A. A hospice shall comply with the following:
1. A hospice shall coordinate its services with those of the patient's primary or attending physician;
2. A hospice shall coordinate its services with professional and nonprofessional services already in the community. A hospice may contract for some elements of its services to a patient and family, provided direct patient care is maintained with the patient and the hospice team so that overall coordination of services can be maintained by the hospice team. The majority of hospice services available through a hospice shall be provided directly by the licensee. Any contract entered into between a hospice and health care provider shall specify that the hospice retain the responsibility for planning, coordinating and prescribing hospice services on behalf of a hospice patient and the hospice patient's family. No hospice may charge fees for services provided directly by the hospice team which duplicate contractual services provided to the patient or the patient's family;
3. The hospice team shall be responsible for coordination and continuity between inpatient and home care aspects of care;
4. A hospice shall not contract with a health care provider or another hospice that has or has been given a conditional license within the last eighteen (18) months;
5. Hospice services shall provide a symptom control process, to be provided by a hospice team skilled in physical and psychosocial management of distressing signs and symptoms;
6. Hospice care shall be available twenty-four (24) hours a day, seven (7) days a week;
7. A hospice shall have a bereavement program which shall provide a continuum of supportive and therapeutic services for the family;
8. The unit of care in a hospice program shall be composed of the patient and family;
9. A hospice program shall provide a continuum of care and a continuity of care providers throughout the length of care for the patient and to the family through the bereavement period;
10. A hospice program shall not impose the dictates of any value or belief system on its patients and their families;
11.a.Admission to a hospice shall be upon the order of a physician licensed pursuant to the laws of this state and shall be dependent on the expressed request and informed consent of the patient and family.
12. A hospice program shall develop and maintain a quality assurance program that includes:
13. A hospice program shall be managed by an administrator meeting the requirements as set forth in Section 1-862 of this title.
B. A hospice team shall consist of, as a minimum, a physician, a registered nurse, and a social worker or counselor, each of whom shall be licensed as required by the laws of this state. The team may also include clergy and such volunteers as are necessary to provide hospice services. A registered nurse licensed pursuant to the laws of this state shall be employed by the hospice as a patient care coordinator to supervise and coordinate the palliative and supportive care for patients and families provided by a hospice team. Nothing in this section shall be construed as to require a hospice to employ a certified home health aide in the provision of hospice services so long as the hospice employs a certified nurse aide.
C. 1. An up-to-date record of the services given to the patient and family shall be kept by the hospice team.
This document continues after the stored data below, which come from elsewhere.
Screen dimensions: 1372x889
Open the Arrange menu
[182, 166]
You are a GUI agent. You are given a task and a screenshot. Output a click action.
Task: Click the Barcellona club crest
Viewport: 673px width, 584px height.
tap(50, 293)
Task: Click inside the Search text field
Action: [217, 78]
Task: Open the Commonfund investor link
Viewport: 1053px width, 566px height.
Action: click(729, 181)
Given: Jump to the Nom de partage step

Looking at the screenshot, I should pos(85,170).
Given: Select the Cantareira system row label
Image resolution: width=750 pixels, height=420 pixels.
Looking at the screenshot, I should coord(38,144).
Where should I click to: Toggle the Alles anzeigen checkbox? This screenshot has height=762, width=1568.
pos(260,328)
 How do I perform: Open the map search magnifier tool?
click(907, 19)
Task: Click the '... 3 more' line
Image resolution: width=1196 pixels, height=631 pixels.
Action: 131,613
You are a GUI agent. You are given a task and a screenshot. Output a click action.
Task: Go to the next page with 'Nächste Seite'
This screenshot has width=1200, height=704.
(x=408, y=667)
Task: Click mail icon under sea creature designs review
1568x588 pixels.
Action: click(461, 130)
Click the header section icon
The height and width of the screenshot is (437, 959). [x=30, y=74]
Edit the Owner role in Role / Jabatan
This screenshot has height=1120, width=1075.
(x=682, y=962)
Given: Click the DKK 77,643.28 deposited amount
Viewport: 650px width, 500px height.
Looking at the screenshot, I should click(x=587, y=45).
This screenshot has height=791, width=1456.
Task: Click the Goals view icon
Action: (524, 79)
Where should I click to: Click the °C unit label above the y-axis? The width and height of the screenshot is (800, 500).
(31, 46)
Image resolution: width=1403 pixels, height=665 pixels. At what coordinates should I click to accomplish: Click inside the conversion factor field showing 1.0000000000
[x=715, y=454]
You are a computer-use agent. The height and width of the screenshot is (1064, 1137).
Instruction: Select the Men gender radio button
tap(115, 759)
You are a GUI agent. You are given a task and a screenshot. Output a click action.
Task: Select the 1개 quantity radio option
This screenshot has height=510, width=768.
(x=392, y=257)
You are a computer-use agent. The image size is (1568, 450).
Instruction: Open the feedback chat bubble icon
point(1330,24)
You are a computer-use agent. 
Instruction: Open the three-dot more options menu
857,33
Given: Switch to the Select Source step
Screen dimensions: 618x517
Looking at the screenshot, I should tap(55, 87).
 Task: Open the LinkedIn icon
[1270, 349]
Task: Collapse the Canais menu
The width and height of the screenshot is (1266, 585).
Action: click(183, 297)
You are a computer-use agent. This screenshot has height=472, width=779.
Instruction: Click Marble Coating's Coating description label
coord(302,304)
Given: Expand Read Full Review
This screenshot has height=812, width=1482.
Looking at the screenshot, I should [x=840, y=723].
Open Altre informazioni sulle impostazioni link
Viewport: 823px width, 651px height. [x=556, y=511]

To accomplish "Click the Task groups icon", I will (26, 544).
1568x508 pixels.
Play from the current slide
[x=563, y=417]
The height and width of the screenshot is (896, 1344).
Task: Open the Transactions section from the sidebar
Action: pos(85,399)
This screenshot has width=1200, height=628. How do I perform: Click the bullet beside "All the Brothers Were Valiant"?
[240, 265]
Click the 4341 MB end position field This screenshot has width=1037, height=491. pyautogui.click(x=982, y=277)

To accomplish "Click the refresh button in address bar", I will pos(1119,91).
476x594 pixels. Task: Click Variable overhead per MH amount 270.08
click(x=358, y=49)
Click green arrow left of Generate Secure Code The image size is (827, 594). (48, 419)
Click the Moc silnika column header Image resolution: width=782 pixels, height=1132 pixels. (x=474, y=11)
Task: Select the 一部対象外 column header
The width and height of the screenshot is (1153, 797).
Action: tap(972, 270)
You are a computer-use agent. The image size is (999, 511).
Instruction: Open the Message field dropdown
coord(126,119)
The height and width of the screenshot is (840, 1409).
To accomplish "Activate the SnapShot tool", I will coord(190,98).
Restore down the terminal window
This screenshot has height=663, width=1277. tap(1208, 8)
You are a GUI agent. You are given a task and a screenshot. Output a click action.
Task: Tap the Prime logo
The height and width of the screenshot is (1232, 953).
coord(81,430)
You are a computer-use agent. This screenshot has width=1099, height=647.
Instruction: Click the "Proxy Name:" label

Records shall contain pertinent past and current medical, nursing, social, and such other information that is necessary for the safe and adequate care of the patient and the family. Notations regarding all aspects of care for the patient and family shall be made in the record. When services are terminated, the record shall show the date and reason for termination.
2. Information received by persons employed by or providing services to a hospice, or information received by the State Department of Health through reports or inspection shall be deemed privileged and confidential information and shall not be disclosed to any person other than the patient or the family without the written consent of that patient, the patient's guardian or the patient's family.
D. 1. A hospice program shall have a clearly defined and organized governing body, which has autonomous authority for the conduct of the hospice program.
2. The hospice program shall have an administrator who shall be responsible for the overall coordination and administration of the hospice program.
Added by Laws 1991, c. 217, § 4, eff. Sept. 1, 1991. Amended by Laws 1997, c. 189, § 3, eff. Nov. 1, 1997; Laws 2015, c. 34, § 1, eff. Nov. 1, 2015; Laws 2017, c. 77, § 1, eff. Nov. 1, 2017.